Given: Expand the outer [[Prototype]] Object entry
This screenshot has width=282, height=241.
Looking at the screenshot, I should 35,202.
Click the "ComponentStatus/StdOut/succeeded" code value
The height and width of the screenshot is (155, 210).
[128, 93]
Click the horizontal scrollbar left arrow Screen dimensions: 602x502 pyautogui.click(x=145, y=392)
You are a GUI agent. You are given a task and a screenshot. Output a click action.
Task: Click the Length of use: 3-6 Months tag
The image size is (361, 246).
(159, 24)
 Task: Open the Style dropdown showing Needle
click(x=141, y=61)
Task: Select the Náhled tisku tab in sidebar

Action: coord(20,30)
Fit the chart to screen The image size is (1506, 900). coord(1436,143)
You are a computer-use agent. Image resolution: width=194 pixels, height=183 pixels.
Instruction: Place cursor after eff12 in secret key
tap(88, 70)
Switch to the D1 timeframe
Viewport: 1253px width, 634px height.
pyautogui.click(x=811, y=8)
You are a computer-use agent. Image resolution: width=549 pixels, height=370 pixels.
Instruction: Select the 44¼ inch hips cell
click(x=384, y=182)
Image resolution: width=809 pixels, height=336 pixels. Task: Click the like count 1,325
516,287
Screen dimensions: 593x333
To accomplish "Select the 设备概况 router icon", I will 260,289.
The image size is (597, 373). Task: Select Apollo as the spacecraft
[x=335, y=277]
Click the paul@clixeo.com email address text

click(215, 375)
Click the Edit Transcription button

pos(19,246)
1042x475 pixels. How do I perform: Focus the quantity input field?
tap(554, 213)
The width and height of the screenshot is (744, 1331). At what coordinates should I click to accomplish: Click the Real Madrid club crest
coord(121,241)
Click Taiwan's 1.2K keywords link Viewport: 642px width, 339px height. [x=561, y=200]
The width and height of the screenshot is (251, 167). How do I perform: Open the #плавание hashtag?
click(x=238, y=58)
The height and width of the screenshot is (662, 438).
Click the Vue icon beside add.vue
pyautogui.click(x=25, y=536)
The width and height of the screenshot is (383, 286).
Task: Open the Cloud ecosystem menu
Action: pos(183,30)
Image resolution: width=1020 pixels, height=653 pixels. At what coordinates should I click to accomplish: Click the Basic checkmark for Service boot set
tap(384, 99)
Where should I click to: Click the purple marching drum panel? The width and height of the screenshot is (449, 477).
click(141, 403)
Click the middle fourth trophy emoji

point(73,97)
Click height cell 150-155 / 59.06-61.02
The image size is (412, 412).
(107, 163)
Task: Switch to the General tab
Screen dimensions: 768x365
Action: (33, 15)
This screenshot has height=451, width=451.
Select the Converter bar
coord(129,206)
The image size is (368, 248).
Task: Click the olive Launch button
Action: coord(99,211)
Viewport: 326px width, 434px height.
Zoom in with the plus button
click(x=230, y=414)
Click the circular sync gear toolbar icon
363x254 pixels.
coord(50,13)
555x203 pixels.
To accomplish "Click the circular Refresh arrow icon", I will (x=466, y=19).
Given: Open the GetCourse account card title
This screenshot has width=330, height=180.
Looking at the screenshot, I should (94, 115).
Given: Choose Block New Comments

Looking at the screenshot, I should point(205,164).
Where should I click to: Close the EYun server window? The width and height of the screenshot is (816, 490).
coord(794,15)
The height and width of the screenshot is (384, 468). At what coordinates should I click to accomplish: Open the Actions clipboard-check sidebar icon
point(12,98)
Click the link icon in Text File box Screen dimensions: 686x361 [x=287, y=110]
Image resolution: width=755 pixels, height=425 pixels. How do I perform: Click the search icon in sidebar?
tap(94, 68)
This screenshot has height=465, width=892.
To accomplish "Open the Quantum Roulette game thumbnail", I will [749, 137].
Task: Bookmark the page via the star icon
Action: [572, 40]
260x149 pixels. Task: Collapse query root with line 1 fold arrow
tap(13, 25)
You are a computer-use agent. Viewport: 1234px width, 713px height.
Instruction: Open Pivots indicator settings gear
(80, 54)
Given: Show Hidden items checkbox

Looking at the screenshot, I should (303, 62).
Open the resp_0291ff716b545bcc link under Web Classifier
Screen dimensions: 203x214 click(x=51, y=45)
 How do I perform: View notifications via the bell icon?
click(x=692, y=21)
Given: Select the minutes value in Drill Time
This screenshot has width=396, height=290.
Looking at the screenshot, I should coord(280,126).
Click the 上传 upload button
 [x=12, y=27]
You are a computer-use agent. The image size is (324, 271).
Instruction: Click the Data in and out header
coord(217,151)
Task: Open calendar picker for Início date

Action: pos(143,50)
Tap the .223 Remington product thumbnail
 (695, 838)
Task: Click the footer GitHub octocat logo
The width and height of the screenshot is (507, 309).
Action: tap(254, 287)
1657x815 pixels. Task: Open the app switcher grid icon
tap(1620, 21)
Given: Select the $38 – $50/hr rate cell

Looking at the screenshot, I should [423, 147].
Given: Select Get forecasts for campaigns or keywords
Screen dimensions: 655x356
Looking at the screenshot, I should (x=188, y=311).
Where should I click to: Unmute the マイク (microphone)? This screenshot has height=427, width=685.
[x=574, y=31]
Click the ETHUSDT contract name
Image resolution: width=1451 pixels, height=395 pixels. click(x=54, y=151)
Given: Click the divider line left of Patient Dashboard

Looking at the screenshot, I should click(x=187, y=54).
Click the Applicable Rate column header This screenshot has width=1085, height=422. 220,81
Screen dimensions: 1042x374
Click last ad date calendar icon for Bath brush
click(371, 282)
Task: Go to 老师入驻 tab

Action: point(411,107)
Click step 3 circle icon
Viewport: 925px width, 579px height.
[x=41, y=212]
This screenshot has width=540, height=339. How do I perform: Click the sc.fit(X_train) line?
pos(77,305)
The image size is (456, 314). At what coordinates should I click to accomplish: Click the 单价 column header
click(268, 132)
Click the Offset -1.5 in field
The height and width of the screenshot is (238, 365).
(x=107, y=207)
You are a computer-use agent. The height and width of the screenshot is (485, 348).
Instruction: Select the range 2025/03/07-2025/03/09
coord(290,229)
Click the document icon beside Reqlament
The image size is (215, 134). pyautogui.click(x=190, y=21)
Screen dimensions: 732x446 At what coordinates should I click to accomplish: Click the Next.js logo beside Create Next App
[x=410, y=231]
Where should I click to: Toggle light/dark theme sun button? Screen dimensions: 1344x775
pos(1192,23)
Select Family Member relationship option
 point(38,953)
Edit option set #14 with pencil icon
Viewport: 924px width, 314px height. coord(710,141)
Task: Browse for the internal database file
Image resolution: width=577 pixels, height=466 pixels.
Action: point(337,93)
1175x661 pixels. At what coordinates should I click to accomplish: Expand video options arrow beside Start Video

§ §

# [TASK REQUIREMENTS]
Transcribe the data. Leave every line exactly as it is.

# [WRITTEN REPLY]
Given: Expand the outer [[Prototype]] Object entry
This screenshot has width=282, height=241.
Looking at the screenshot, I should 35,202.
Click the "ComponentStatus/StdOut/succeeded" code value
The height and width of the screenshot is (155, 210).
[128, 93]
Click the horizontal scrollbar left arrow Screen dimensions: 602x502 pyautogui.click(x=145, y=392)
You are a GUI agent. You are given a task and a screenshot. Output a click action.
Task: Click the Length of use: 3-6 Months tag
The image size is (361, 246).
(159, 24)
 Task: Open the Style dropdown showing Needle
click(x=141, y=61)
Task: Select the Náhled tisku tab in sidebar

Action: coord(20,30)
Fit the chart to screen The image size is (1506, 900). coord(1436,143)
You are a computer-use agent. Image resolution: width=194 pixels, height=183 pixels.
Instruction: Place cursor after eff12 in secret key
tap(88, 70)
Switch to the D1 timeframe
Viewport: 1253px width, 634px height.
pyautogui.click(x=811, y=8)
You are a computer-use agent. Image resolution: width=549 pixels, height=370 pixels.
Instruction: Select the 44¼ inch hips cell
click(x=384, y=182)
Image resolution: width=809 pixels, height=336 pixels. Task: Click the like count 1,325
516,287
Screen dimensions: 593x333
To accomplish "Select the 设备概况 router icon", I will 260,289.
The image size is (597, 373). Task: Select Apollo as the spacecraft
[x=335, y=277]
Click the paul@clixeo.com email address text

click(215, 375)
Click the Edit Transcription button

pos(19,246)
1042x475 pixels. How do I perform: Focus the quantity input field?
tap(554, 213)
The width and height of the screenshot is (744, 1331). At what coordinates should I click to accomplish: Click the Real Madrid club crest
coord(121,241)
Click Taiwan's 1.2K keywords link Viewport: 642px width, 339px height. [x=561, y=200]
The width and height of the screenshot is (251, 167). How do I perform: Open the #плавание hashtag?
click(x=238, y=58)
The height and width of the screenshot is (662, 438).
Click the Vue icon beside add.vue
pyautogui.click(x=25, y=536)
The width and height of the screenshot is (383, 286).
Task: Open the Cloud ecosystem menu
Action: pos(183,30)
Image resolution: width=1020 pixels, height=653 pixels. At what coordinates should I click to accomplish: Click the Basic checkmark for Service boot set
tap(384, 99)
Where should I click to: Click the purple marching drum panel? The width and height of the screenshot is (449, 477).
click(141, 403)
Click the middle fourth trophy emoji

point(73,97)
Click height cell 150-155 / 59.06-61.02
The image size is (412, 412).
(107, 163)
Task: Switch to the General tab
Screen dimensions: 768x365
Action: (33, 15)
This screenshot has height=451, width=451.
Select the Converter bar
coord(129,206)
The image size is (368, 248).
Task: Click the olive Launch button
Action: coord(99,211)
Viewport: 326px width, 434px height.
Zoom in with the plus button
click(x=230, y=414)
Click the circular sync gear toolbar icon
363x254 pixels.
coord(50,13)
555x203 pixels.
To accomplish "Click the circular Refresh arrow icon", I will (x=466, y=19).
Given: Open the GetCourse account card title
This screenshot has width=330, height=180.
Looking at the screenshot, I should (94, 115).
Given: Choose Block New Comments

Looking at the screenshot, I should point(205,164).
Where should I click to: Close the EYun server window? The width and height of the screenshot is (816, 490).
coord(794,15)
The height and width of the screenshot is (384, 468). At what coordinates should I click to accomplish: Open the Actions clipboard-check sidebar icon
point(12,98)
Click the link icon in Text File box Screen dimensions: 686x361 [x=287, y=110]
Image resolution: width=755 pixels, height=425 pixels. How do I perform: Click the search icon in sidebar?
tap(94, 68)
This screenshot has height=465, width=892.
To accomplish "Open the Quantum Roulette game thumbnail", I will [749, 137].
Task: Bookmark the page via the star icon
Action: [572, 40]
260x149 pixels. Task: Collapse query root with line 1 fold arrow
tap(13, 25)
You are a computer-use agent. Viewport: 1234px width, 713px height.
Instruction: Open Pivots indicator settings gear
(80, 54)
Given: Show Hidden items checkbox

Looking at the screenshot, I should (303, 62).
Open the resp_0291ff716b545bcc link under Web Classifier
Screen dimensions: 203x214 click(x=51, y=45)
 How do I perform: View notifications via the bell icon?
click(x=692, y=21)
Given: Select the minutes value in Drill Time
This screenshot has width=396, height=290.
Looking at the screenshot, I should coord(280,126).
Click the 上传 upload button
 [x=12, y=27]
You are a computer-use agent. The image size is (324, 271).
Instruction: Click the Data in and out header
coord(217,151)
Task: Open calendar picker for Início date

Action: pos(143,50)
Tap the .223 Remington product thumbnail
 (695, 838)
Task: Click the footer GitHub octocat logo
The width and height of the screenshot is (507, 309).
Action: tap(254, 287)
1657x815 pixels. Task: Open the app switcher grid icon
tap(1620, 21)
Given: Select the $38 – $50/hr rate cell

Looking at the screenshot, I should [423, 147].
Given: Select Get forecasts for campaigns or keywords
Screen dimensions: 655x356
Looking at the screenshot, I should (x=188, y=311).
Where should I click to: Unmute the マイク (microphone)? This screenshot has height=427, width=685.
[x=574, y=31]
Click the ETHUSDT contract name
Image resolution: width=1451 pixels, height=395 pixels. click(x=54, y=151)
Given: Click the divider line left of Patient Dashboard

Looking at the screenshot, I should click(x=187, y=54).
Click the Applicable Rate column header This screenshot has width=1085, height=422. 220,81
Screen dimensions: 1042x374
Click last ad date calendar icon for Bath brush
click(371, 282)
Task: Go to 老师入驻 tab

Action: point(411,107)
Click step 3 circle icon
Viewport: 925px width, 579px height.
[x=41, y=212]
This screenshot has width=540, height=339. How do I perform: Click the sc.fit(X_train) line?
pos(77,305)
The image size is (456, 314). At what coordinates should I click to accomplish: Click the 单价 column header
click(268, 132)
Click the Offset -1.5 in field
The height and width of the screenshot is (238, 365).
(x=107, y=207)
You are a computer-use agent. The height and width of the screenshot is (485, 348).
Instruction: Select the range 2025/03/07-2025/03/09
coord(290,229)
Click the document icon beside Reqlament
The image size is (215, 134). pyautogui.click(x=190, y=21)
Screen dimensions: 732x446 At what coordinates should I click to accomplish: Click the Next.js logo beside Create Next App
[x=410, y=231]
Where should I click to: Toggle light/dark theme sun button? Screen dimensions: 1344x775
pos(1192,23)
Select Family Member relationship option
 point(38,953)
Edit option set #14 with pencil icon
Viewport: 924px width, 314px height. coord(710,141)
Task: Browse for the internal database file
Image resolution: width=577 pixels, height=466 pixels.
Action: point(337,93)
1175x661 pixels. At what coordinates should I click to accomplish: Expand video options arrow beside Start Video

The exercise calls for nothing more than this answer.